• benserazide;
  • levodopa;
  • decarboxylase;
  • pharmacokinetics;
  • pharmacodynamics;
  • Parkinson’s disease

Aims The objectives of the study were to investigate the pharmacodynamics of the peripheral decarboxylase inhibitor benserazide during multiple-dose regimens.

Methods Two groups of eight healthy male subjects were consecutively treated for periods of 14 days with benserazide 5, 25, 100 mg three times daily and 12.5, 50, 200 mg three times daily, respectively. Plasma levels of levodopa, 3-O-methyldopa (3-OMD) and 3,4-dihydroxyphenylacetic acid (DOPAC) were determined before benserazide treatment and during all benserazide dosing regimens, as existing endogenously and after administration of 250 mg levodopa.

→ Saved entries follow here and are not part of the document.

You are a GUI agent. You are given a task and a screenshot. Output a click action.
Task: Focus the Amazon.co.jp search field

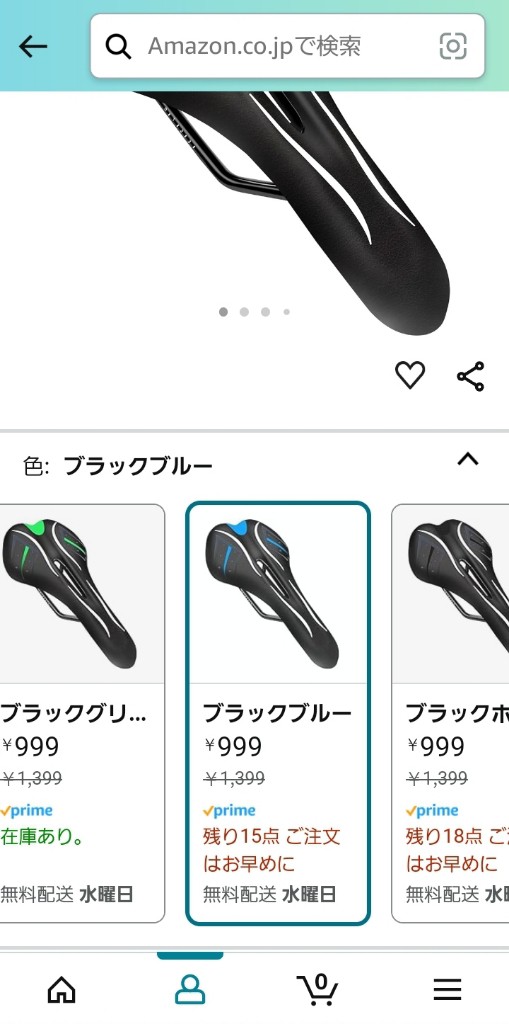click(x=287, y=46)
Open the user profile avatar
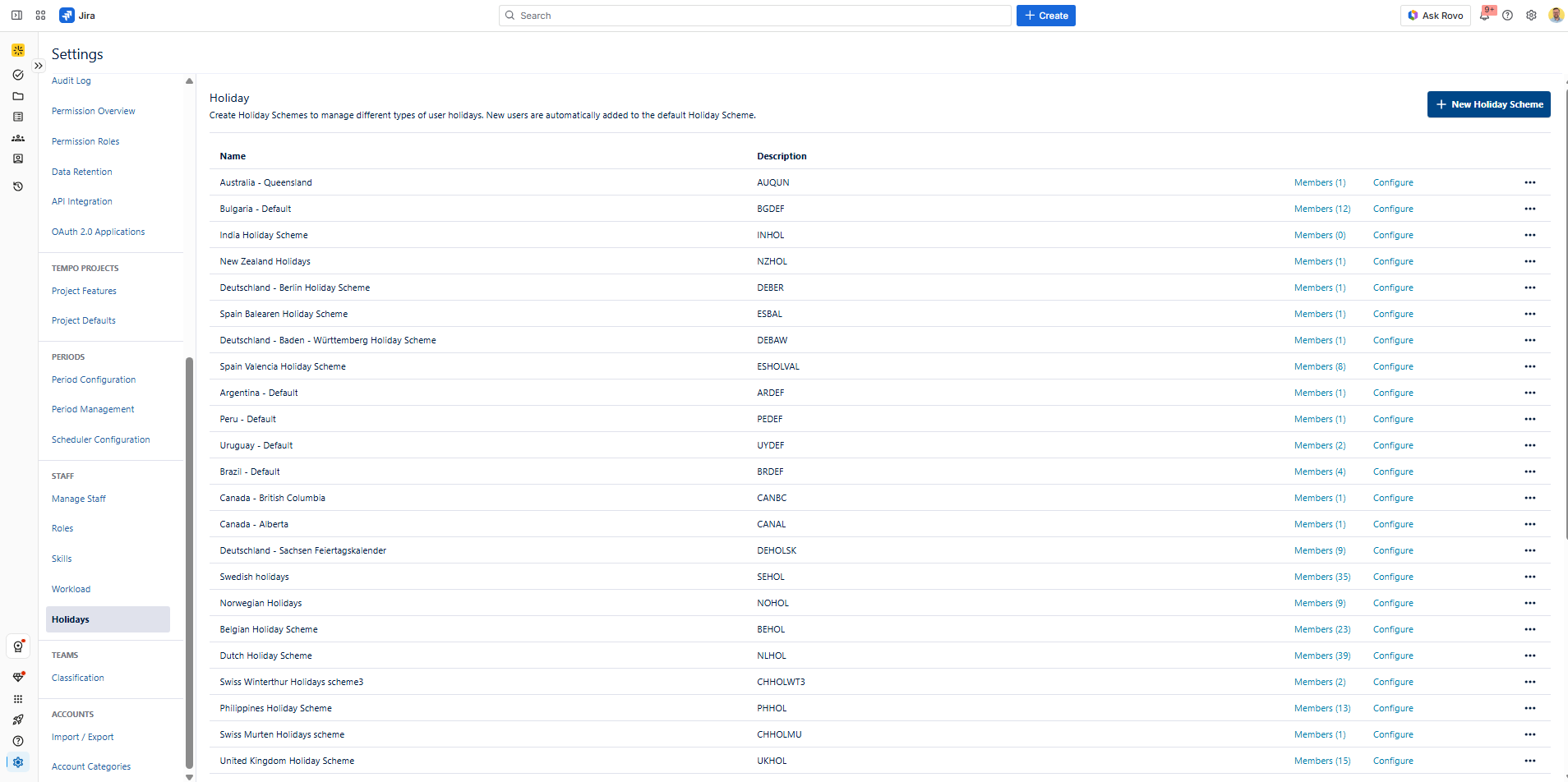The width and height of the screenshot is (1568, 782). (x=1555, y=16)
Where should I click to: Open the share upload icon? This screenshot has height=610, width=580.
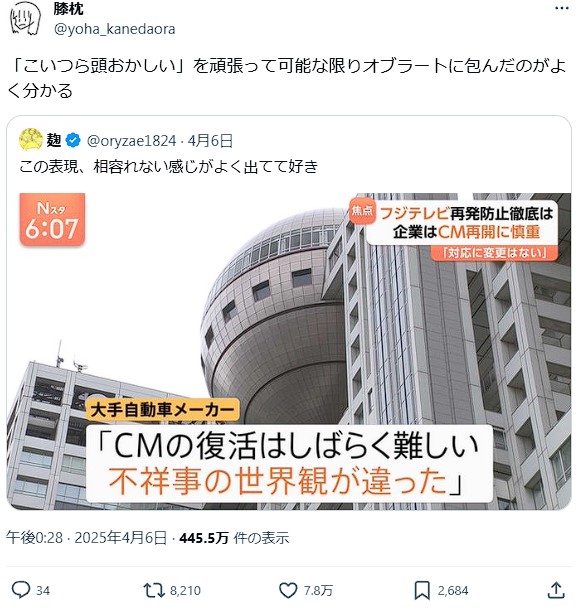(556, 590)
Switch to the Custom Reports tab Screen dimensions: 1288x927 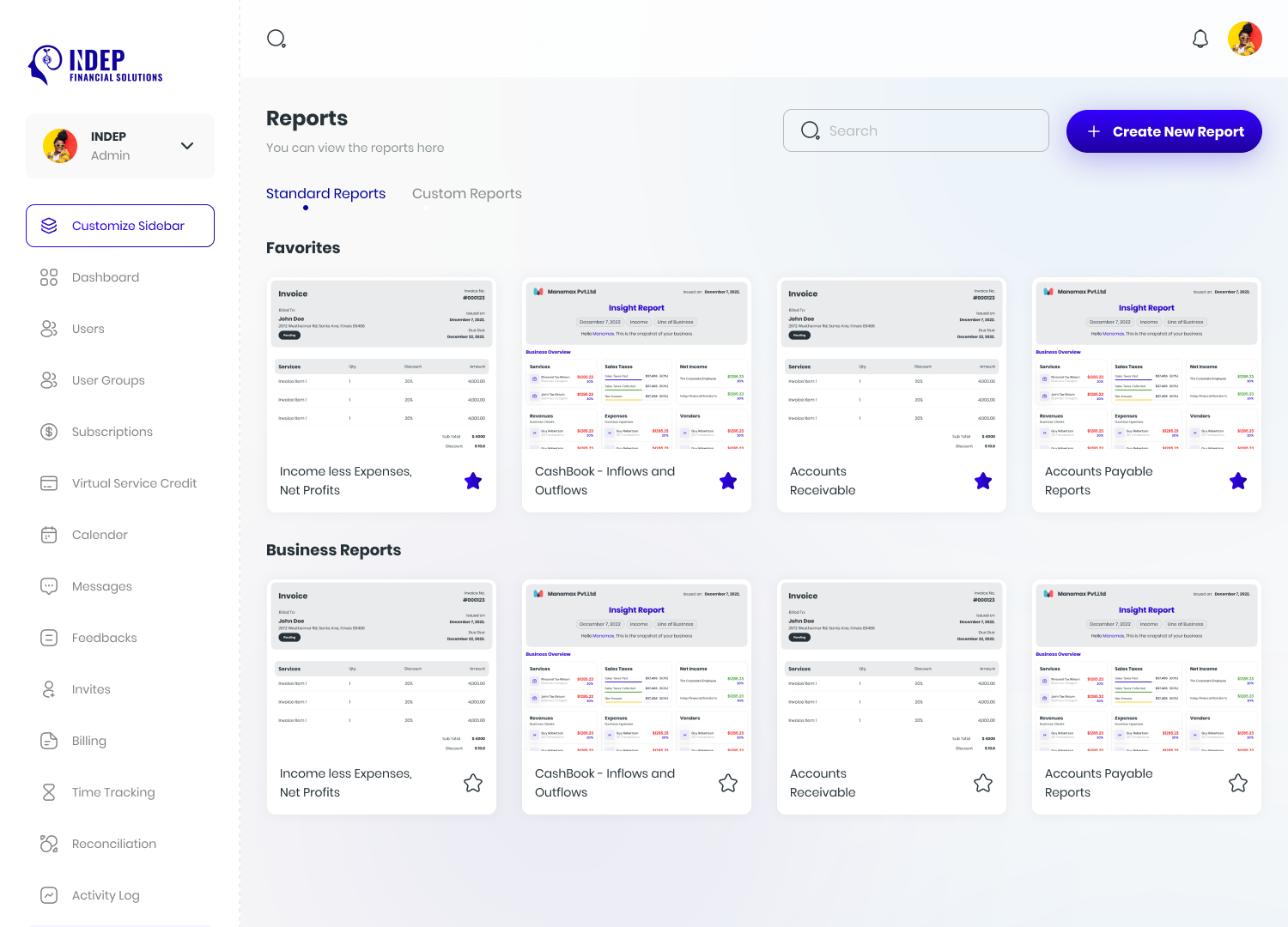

Results Endogenous concentrations of levodopa and 3-OMD increased dose-dependently (from 8 up to 52 μg l−1 and from 0.02 up to 0.50 mg l−1, respectively, at doses of 200 mg) with ascending doses of benserazide whereas DOPAC levels remained unchanged. There were no indications of a plateau in the effects of benserazide on the plasma levels of the analytes. The area under the concentration-time curve (AUC) of exogenously administered levodopa increased from 1.2 in the control group to 5.9 mg l−1 h at benserazide doses of 100–200 mg three times daily. Benserazide caused a dose-dependent increase in the AUC of 3-OMD from 7.4 to 106 mg l−1 h at doses of 200 mg. Formation of DOPAC was dose-dependently suppressed, with benserazide 5 mg three times daily already halving its AUC.

Conclusions The benserazide-dose response data obtained suggest that even at very high doses extracerebral decarboxylase is not yet completely inhibited.